Data for this task:

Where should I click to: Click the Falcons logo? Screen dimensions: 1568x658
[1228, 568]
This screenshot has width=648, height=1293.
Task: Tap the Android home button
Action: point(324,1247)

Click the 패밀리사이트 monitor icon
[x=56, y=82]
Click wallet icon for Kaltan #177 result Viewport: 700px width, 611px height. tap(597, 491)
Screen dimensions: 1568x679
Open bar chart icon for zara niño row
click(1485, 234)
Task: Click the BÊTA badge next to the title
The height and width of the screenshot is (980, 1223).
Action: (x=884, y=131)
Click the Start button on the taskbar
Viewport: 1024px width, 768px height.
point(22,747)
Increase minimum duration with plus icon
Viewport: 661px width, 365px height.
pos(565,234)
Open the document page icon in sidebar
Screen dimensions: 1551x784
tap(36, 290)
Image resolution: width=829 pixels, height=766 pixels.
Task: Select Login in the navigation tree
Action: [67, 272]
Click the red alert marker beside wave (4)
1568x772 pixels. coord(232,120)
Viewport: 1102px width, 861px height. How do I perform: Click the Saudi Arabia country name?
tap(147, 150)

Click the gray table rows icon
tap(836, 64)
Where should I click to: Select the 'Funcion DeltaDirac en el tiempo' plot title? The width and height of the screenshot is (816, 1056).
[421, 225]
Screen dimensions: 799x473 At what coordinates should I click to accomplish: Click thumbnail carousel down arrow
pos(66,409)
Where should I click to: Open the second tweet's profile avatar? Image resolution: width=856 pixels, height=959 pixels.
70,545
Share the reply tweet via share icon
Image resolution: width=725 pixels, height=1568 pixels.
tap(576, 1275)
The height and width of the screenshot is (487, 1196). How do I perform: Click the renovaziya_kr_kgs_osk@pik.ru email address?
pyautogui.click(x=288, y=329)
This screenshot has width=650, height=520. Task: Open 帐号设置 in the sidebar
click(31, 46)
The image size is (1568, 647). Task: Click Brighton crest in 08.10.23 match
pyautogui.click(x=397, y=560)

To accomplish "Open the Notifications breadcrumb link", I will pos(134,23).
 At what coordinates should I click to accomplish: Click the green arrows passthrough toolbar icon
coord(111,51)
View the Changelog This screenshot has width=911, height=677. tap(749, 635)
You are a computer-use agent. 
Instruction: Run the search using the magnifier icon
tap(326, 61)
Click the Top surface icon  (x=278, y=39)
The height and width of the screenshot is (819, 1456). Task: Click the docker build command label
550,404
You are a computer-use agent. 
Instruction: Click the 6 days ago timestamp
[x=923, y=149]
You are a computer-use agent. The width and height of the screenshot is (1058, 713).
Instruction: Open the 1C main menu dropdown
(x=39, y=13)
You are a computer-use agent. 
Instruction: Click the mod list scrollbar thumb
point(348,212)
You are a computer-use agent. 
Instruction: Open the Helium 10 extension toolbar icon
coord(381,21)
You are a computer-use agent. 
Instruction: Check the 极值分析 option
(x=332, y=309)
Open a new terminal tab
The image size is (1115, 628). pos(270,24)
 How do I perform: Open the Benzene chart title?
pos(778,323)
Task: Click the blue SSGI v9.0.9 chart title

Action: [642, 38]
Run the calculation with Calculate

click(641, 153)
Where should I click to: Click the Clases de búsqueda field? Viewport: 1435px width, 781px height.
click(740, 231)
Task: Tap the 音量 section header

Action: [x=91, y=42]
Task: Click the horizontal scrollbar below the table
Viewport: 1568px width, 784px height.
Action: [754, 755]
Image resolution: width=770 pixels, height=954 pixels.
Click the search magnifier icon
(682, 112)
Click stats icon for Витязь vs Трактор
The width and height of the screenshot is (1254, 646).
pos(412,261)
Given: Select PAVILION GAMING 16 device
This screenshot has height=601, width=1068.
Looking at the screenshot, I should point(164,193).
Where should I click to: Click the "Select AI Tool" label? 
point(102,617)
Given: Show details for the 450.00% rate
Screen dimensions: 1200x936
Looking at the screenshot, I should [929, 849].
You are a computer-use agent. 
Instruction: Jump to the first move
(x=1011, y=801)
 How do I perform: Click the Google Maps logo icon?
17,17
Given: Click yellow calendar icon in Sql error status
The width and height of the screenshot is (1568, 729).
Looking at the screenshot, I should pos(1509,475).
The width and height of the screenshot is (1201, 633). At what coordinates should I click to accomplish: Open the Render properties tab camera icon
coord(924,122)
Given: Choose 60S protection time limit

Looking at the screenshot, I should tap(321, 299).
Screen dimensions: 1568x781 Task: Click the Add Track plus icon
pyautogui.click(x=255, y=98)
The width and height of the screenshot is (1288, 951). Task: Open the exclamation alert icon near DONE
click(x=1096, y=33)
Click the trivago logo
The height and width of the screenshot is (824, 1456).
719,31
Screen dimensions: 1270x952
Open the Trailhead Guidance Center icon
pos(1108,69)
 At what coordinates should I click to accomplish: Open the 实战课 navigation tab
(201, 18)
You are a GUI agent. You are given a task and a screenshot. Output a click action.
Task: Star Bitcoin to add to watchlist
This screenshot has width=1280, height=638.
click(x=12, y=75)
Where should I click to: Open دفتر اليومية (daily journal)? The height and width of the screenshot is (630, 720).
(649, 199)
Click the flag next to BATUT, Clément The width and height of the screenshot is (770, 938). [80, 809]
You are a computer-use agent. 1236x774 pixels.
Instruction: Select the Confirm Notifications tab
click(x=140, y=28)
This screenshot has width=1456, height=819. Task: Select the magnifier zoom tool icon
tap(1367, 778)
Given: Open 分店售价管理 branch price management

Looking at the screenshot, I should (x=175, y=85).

Work required: In the entries above, identify every line with the word "next". Copy those lines.

Response to this task:
Task: Click the BÊTA badge next to the title
Click the flag next to BATUT, Clément The width and height of the screenshot is (770, 938). [80, 809]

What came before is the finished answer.